Miscarriage is both traumatic and relatively common. Many pregnancies are lost even before a woman knows that she is pregnant. It is estimated that 30% of pregnancies are miscarried. Most pregnancy losses occur prior to eight weeks gestational age. The presence of a well-formed fetus with a heart beat at eight weeks is highly encouraging because only 3% of these fetuses will subsequently miscarry.

Traditionally, three consecutive miscarriages have been termed recurrent pregnancy loss (RPL). The definition of RPL has been widened to include couples with two or three consecutive pregnancy losses. A cause for RPL can be found in less than half of the couples evaluated.

We routinely perform an out patient office hysteroscopy to look inside the uterine cavity for the presence of fibroids, polyps, congenital malformations and scar tissue. This procedure is frequently painless and typically takes less than two minutes to perform. Patients can watch on a video monitor as we perform the hysteroscopy. Recovery time is less than 10 minutes, and patients can immediately return to work.

Both mothers and fathers are tested for chromosomal abnormalities called balanced translocations. In this condition, the total amount of genetic chromosomal material in the parent's cells are normal However, the chromosomes are arranged abnormally. The result is that a fetus could get too much wor too little genetic information from the affected parent. Because donor eggs (or donor sperm) is the only way to correct for balanced translocations, many couples are willing to cope with multiple miscarriages until a genetically normal pregnancy is established.

The antiphospholipid syndrome is a relatively common cause of recurrent pregnancy loss. This abnormal immunologic disease causes sludging and scarring in the placenta. Mothers who have antiphospholipid syndrome are at increased risk for vascular blood clots and pregnancy complications including high blood pressure (hypertension) and premature delivery. This disorder can be screened with measurement of anticardiolipin antibody and lupus anticoagulant in the mother's blood. We also routinely measure thyroid function hormones, glucose, and mid-luteal progesterone levels.

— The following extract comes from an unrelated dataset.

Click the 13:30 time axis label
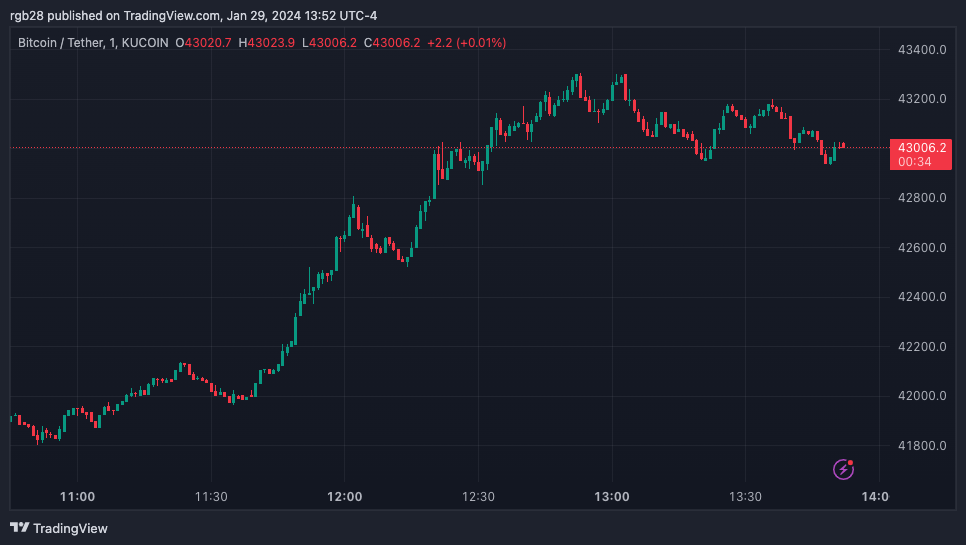Screen dimensions: 966x545 click(745, 496)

Therapies for treatment of recurrent pregnancy loss are determined by the underlying disorder found through diagnostic testing. Structural uterine anomalies can routinely be fixed with out-patient operative hysteroscopic surgery. Women with antiphospholipid antibodies are frequently treated with baby aspirin. Heparin may be added once a normal intrauterine pregnancy has been established. Many women with unexplained recurrent pregnancy loss are treated with ovulation induction medication or empiric luteal phase progesterone support. Though it is natural that parents question what role they may have had in causing a miscarriage, the reality is that miscarriage is not their fault. Exercise, sexual activity, and eating habits have not been shown to have any effect on early pregnancy. The role of maternal caffeine ingestion remains uncertain as a cause of pregnancy loss.

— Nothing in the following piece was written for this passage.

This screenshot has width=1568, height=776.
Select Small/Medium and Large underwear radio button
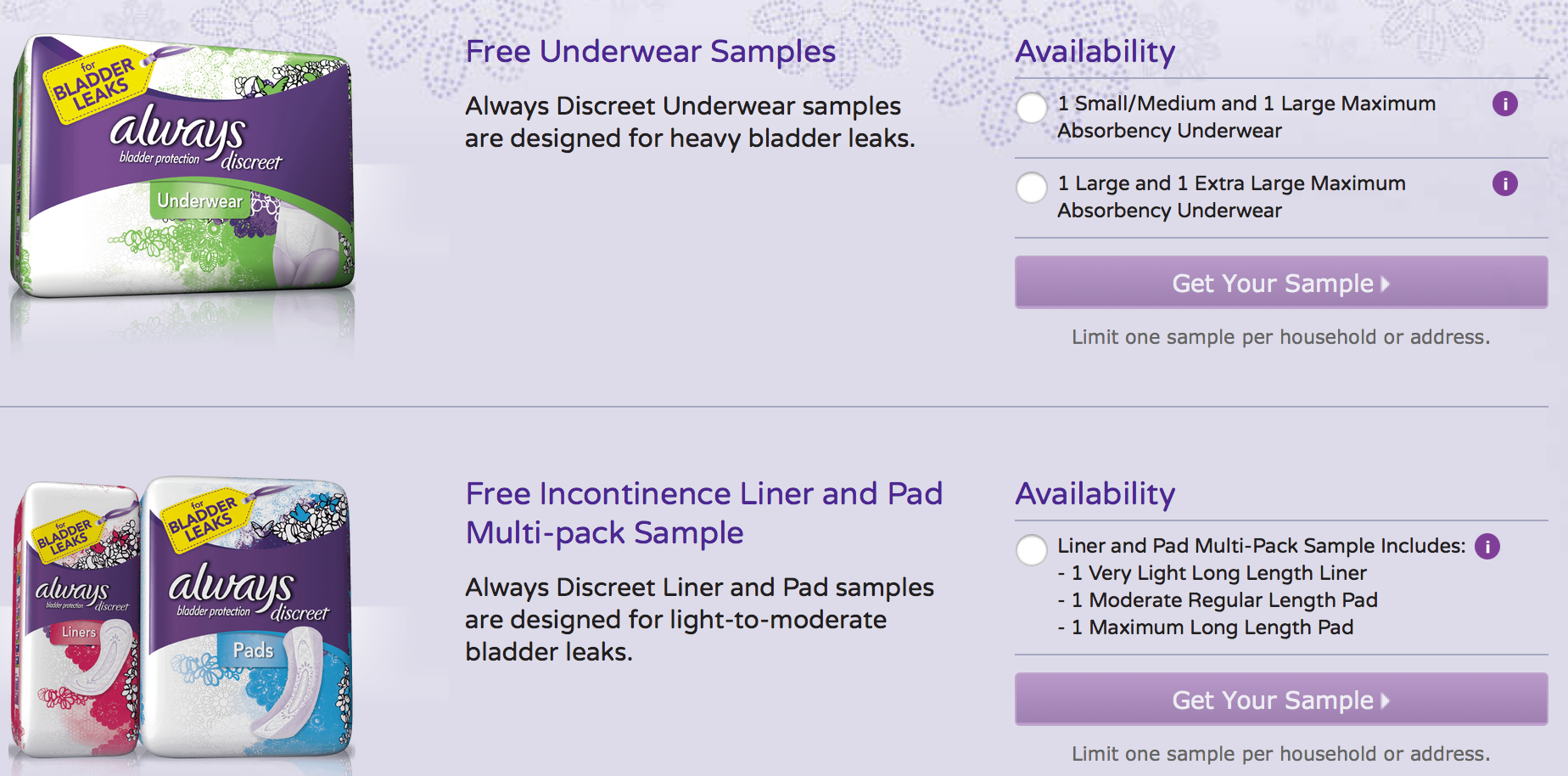[x=1032, y=108]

There has been considerable speculation about the role of the maternal immune system attacking the fetus in cases of RPL. One approach has been to immunize mothers with the blood of their spouse. A recent well done large prospective study published in The Lancet was terminated early because immunized women had a higher miscarriage rate than controls. The role of intravenous immunoglobulin (IVIG) has not been well studied. However, most published papers utilizing IVIG have not shown a benefit.

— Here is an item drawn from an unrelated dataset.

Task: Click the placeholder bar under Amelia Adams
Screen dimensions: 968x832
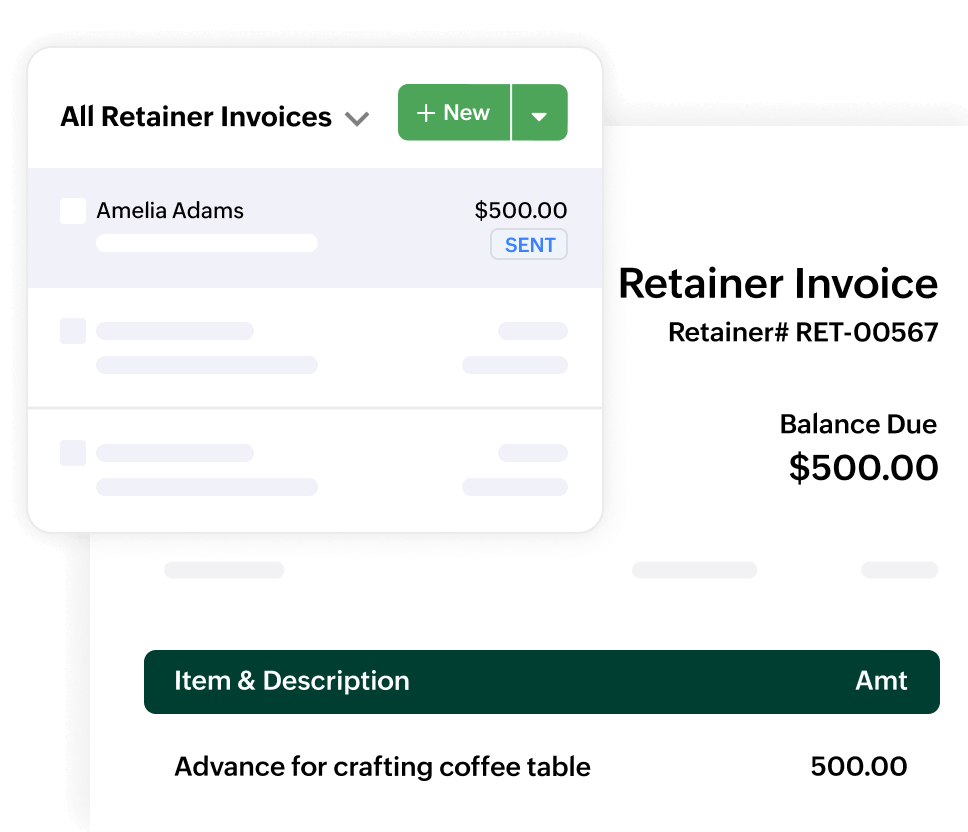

In couples where no cause for RPL is found, the prognosis is still very good. Among women who have had three consecutive unexplained miscarriages, there is a 70% chance that the subsequent pregnancy will be entirely normal. That is because the majority of all miscarriages are due to sporadic chromosomal abnormalities of the baby that typically do not recur. We find it useful to examine the chromosomes of the placenta from miscarriages. Rarely, a balanced translocation is detected which has been passed from a parent to the fetus. Far more common random chromosomal abnormalities are found in 70% of miscarriages. They typically do not recur. If the placental chromosomes are abnormal, it adds reassurance to the couple that the pregnancy was not viable from the moment of conception onward.